Victims never forget torture. But if recent events are any guide, our country wants to us to forget that Americans inflicted torture in our name. Unless we demand accountability, torture lurks only a snap decision away.

A quick refresher is in order. After the attacks on September 11, the Bush Administration chose, in the words of then-vice president Dick Cheney, to go to the "dark side" to fight terrorism. That meant rounding up thousands of suspects and subjecting many of them to torture and execution.

Among others, Justice Department lawyers like Jay Bybee and John Yoo argued the legality of cruel, inhumane and degrading treatment of detainees.

Cruel, inhumane and degrading treatment is the internationally accepted definition of torture. In places like Iraq's Abu Ghraib prison, soldiers and contractors tortured and even killed suspects, many of whom had nothing to do with Al Qaeda.

For its part, the Central Intelligence Agency created "black sites," secret detention centers, all over the world. According to the executive summary of the 2014 Senate Intelligence Committee report, interrogators subjected dozens of those held in places like Jordan, Romania and Poland to so-called "enhanced interrogation techniques," i.e. torture.

Much debate surrounded our use of waterboarding, when prisoners are drowned to the point of asphyxiation. US and foreign security operatives also beat prisoners, forced them to assume stress positions, raped them and subjected them to extremes in temperature and sleep-deprivation.

Survivor stories are harrowing. In 2003, a North Carolina-based plane under contract to the CIA picked up Khaled el-Masri, a Bavarian car salesman. Before realizing they had the wrong person, the Americans tortured him.
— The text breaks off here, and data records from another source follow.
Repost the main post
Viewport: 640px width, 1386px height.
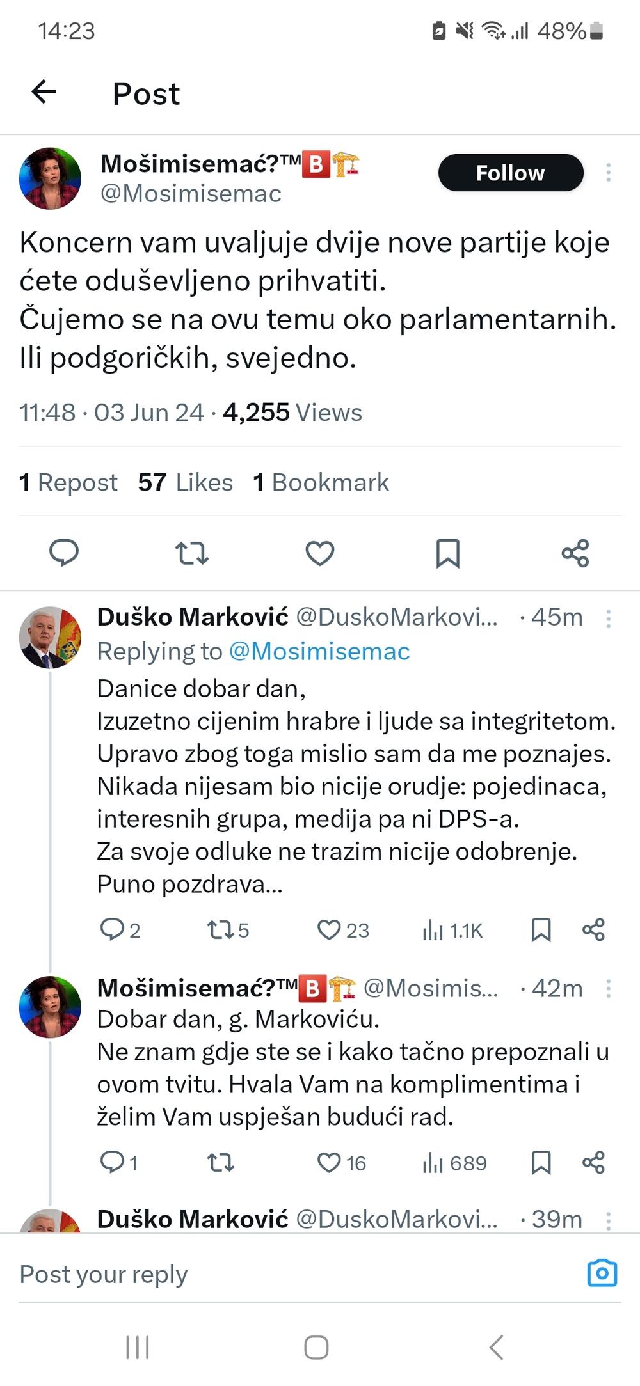192,553
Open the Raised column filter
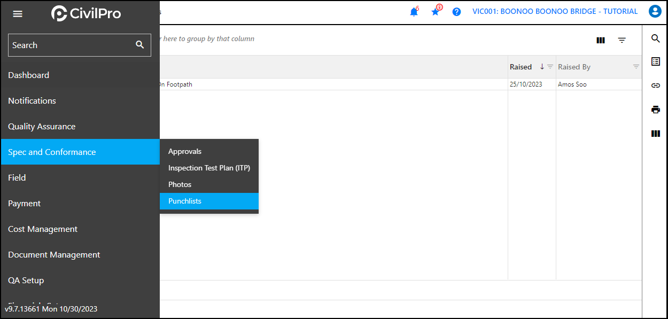The width and height of the screenshot is (668, 319). (550, 67)
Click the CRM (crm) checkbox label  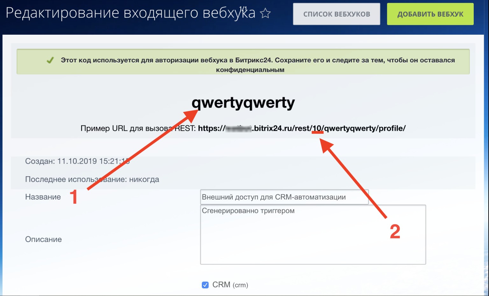coord(230,285)
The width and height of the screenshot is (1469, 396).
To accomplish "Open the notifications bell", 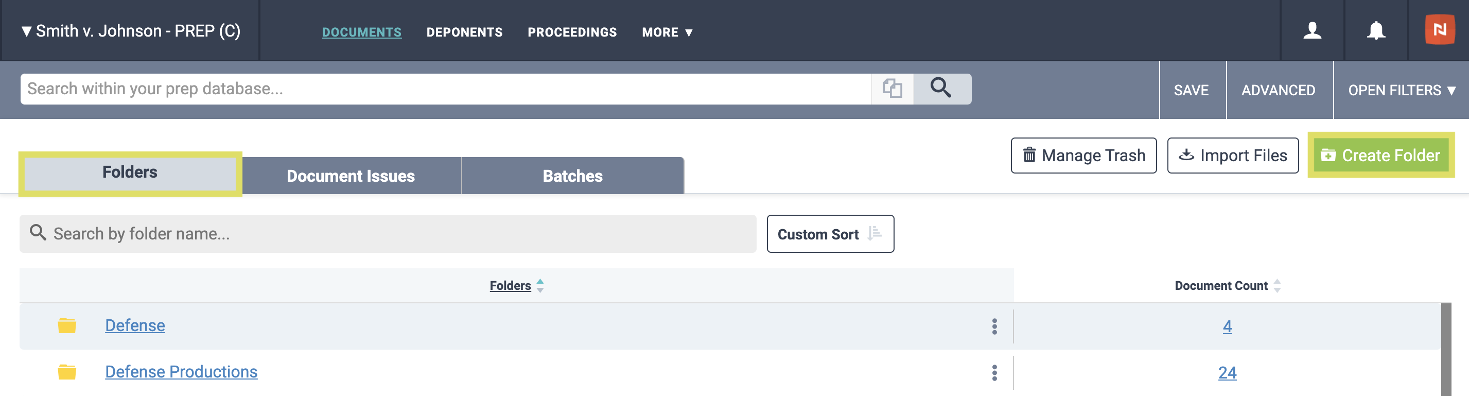I will [1376, 31].
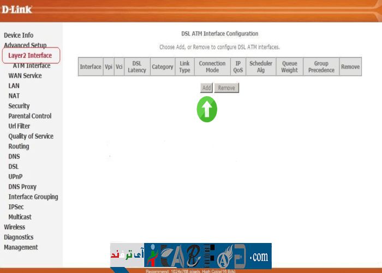
Task: Click the D-Link logo
Action: point(16,9)
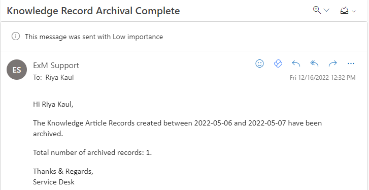The width and height of the screenshot is (369, 190).
Task: Click the total archived records line
Action: 92,152
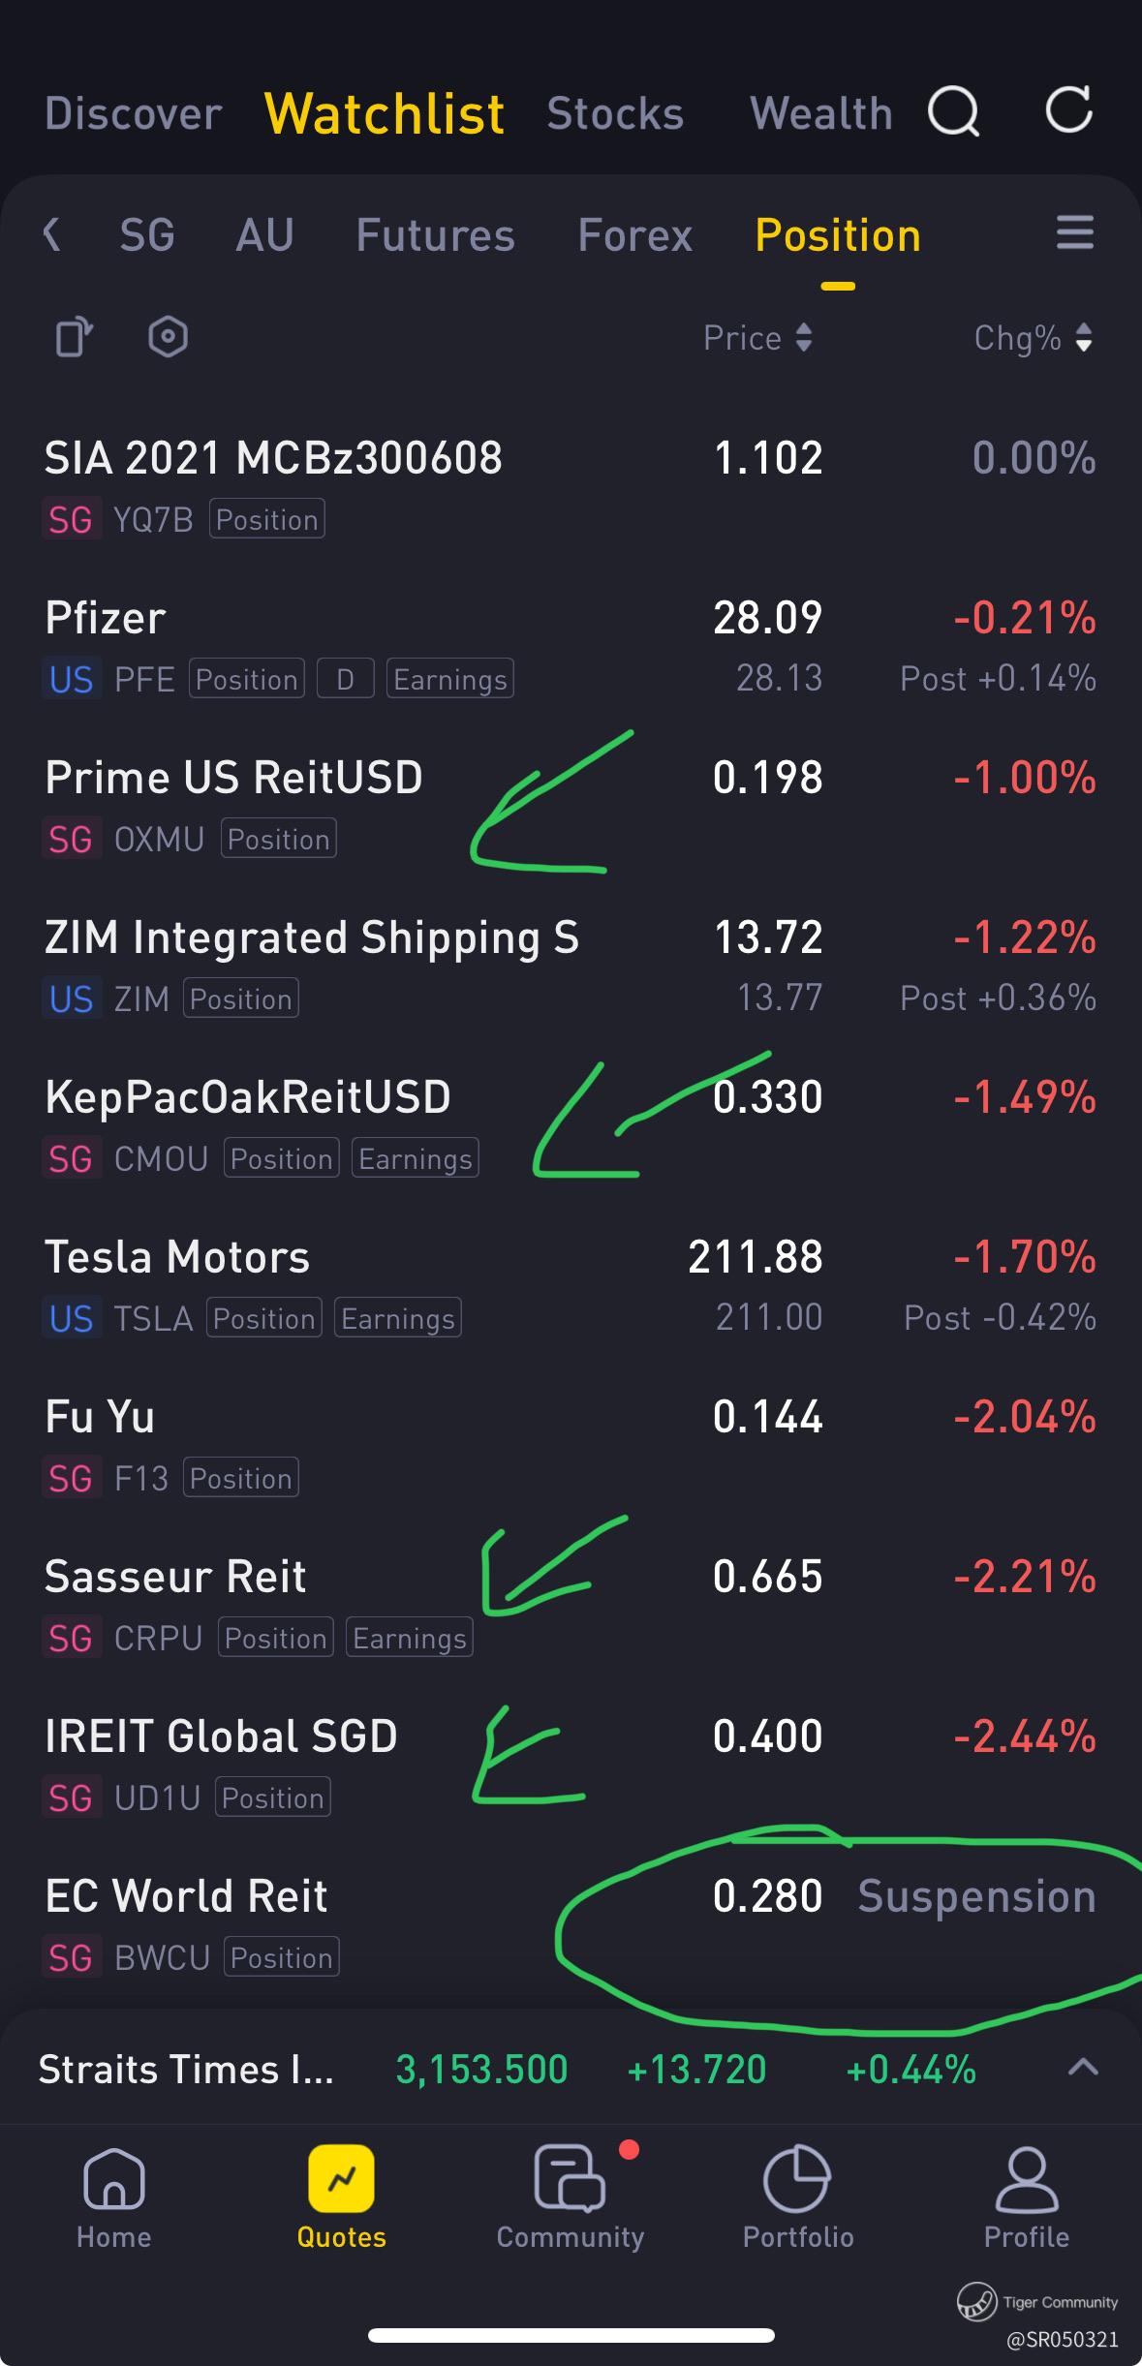Open the hamburger list menu

point(1074,233)
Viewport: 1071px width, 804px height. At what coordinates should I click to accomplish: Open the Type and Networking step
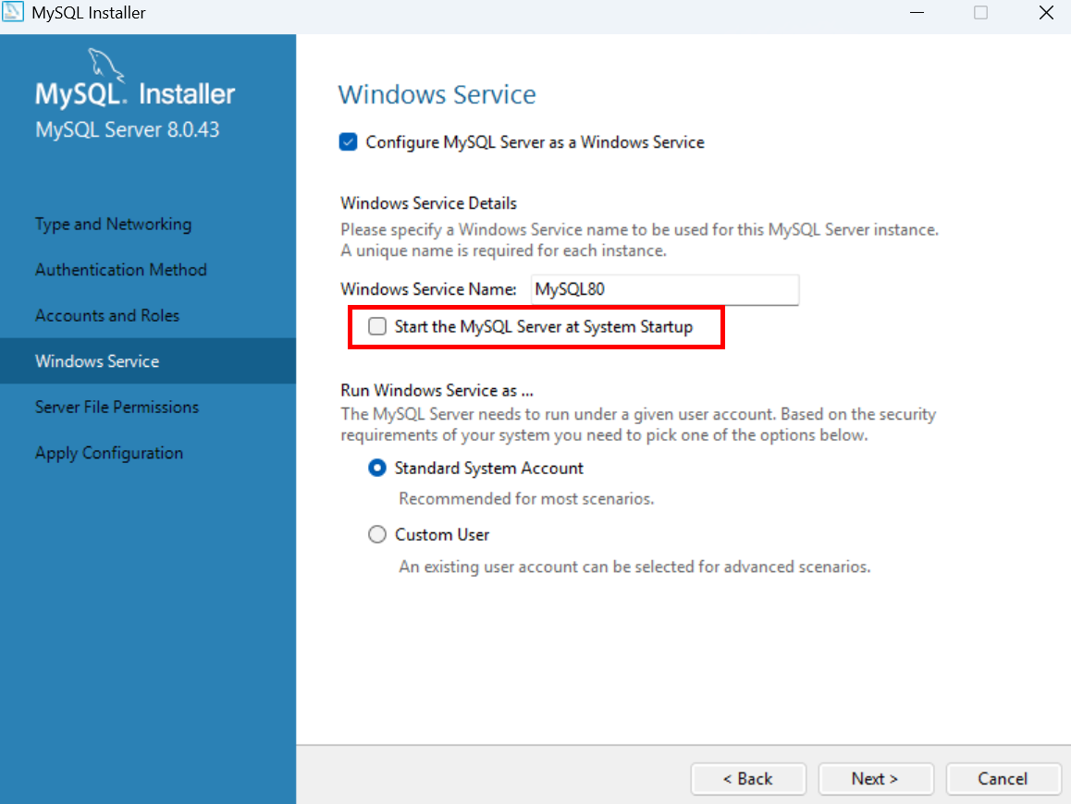(114, 224)
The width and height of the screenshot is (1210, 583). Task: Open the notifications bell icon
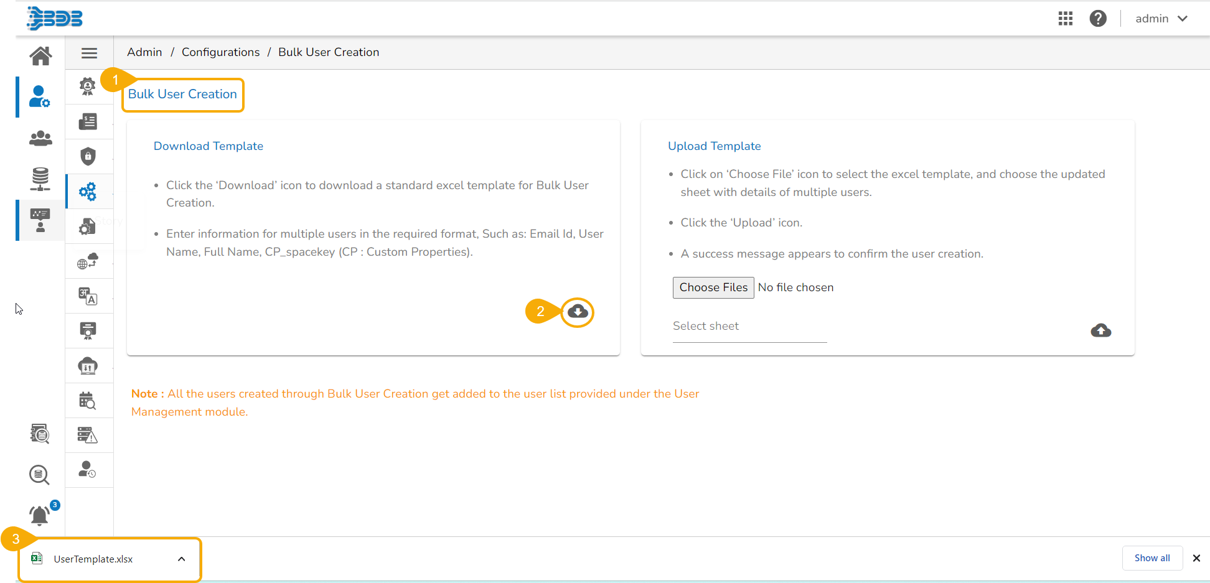[x=40, y=515]
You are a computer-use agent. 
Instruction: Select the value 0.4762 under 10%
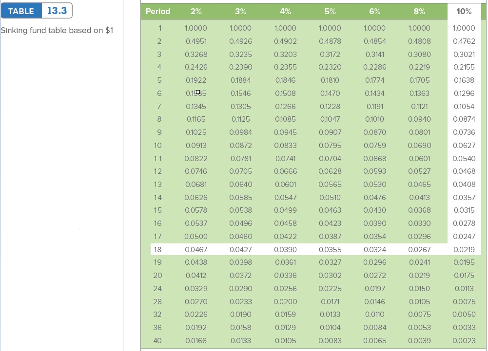pyautogui.click(x=463, y=41)
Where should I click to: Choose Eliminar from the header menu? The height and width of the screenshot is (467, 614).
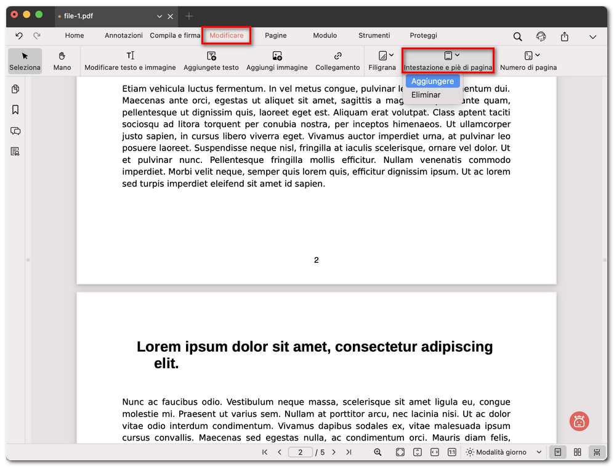click(x=426, y=95)
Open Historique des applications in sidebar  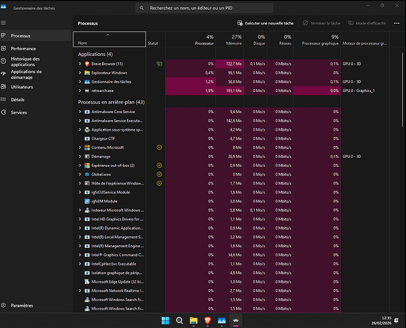click(26, 60)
As the New Yorker reported of one incident,

two people violently pulled (el-Masri's) arms back. On that occasion he was beaten severely from all sides. His clothes were sliced from his body with scissors or a knife. His underwear was forcibly removed. He was thrown to the floor, his hands were pulled back and a boot was placed on his back. He then felt a firm object being forced into his anus.

The CIA knew such treatment was, at the very least, questionable. According to the Washington Post , an internal CIA memo relayed instructions from the White House to keep the program secret from then-Secretary of State Colin Powell out of concern that he would "blow his stack if he were to be briefed on what's been going on."

Related: Men And Boys Are Victims of Sexual Torture, Too

President Barack Obama formally stopped the torture program with his first executive order in 2009. But few have paid any price for the serious human rights crimes they are alleged to have committed.

Among the most notorious is Gina Haspel, currently second to CIA Director Mike Pompeo. According to a ProPublica investigation, Haspel supervised the waterboarding of Abu Zubaydah, suspected of being an al Qaeda leader. Like el-Masri, a North Carolina-based plane transported Zubaydah.

While in charge, Haspel refused to halt interrogators at a Thai black site even when Zubaydah vomited, lost consciousness and urinated on himself while shackled.

During one waterboarding session, medical personnel had to revive him. The torture continued even after the agency reported that the "subject has not provided any new threat information or elaborated on any old threat information." In fact, he was not a member of al Qaeda at all.

Another American who has prospered despite links to torture is Christopher Brinson. As a U.S. Army Reserve Captain, Brinson supervised reservists Charles Graner Jr. and Lynddie England, among others, as they tortured prisoners at Iraq's Abu Ghraib prison in 2003-2004. In return for immunity, Graner told army investigators that Brinson instructed him to obey military intelligence officer orders to "soften up" prisoners via torture.

While a number of enlisted soldiers, including Graner and England, served time, Brinson was only reprimanded for overseeing torture. Currently, Brinson is chief of staff to Rep. Mike Rogers (R-AL).

Bybee, who helped justify torture while working for Attorney General Alberto Gonzalez, is now a judge on the Ninth Circuit Court of Appeals. His support of torture continues to poison our justice system. In 2013, he ruled in Chappell v. Mandeville that an American inmate did not have a constitutional right to present evidence of the alleged torture he suffered while confined.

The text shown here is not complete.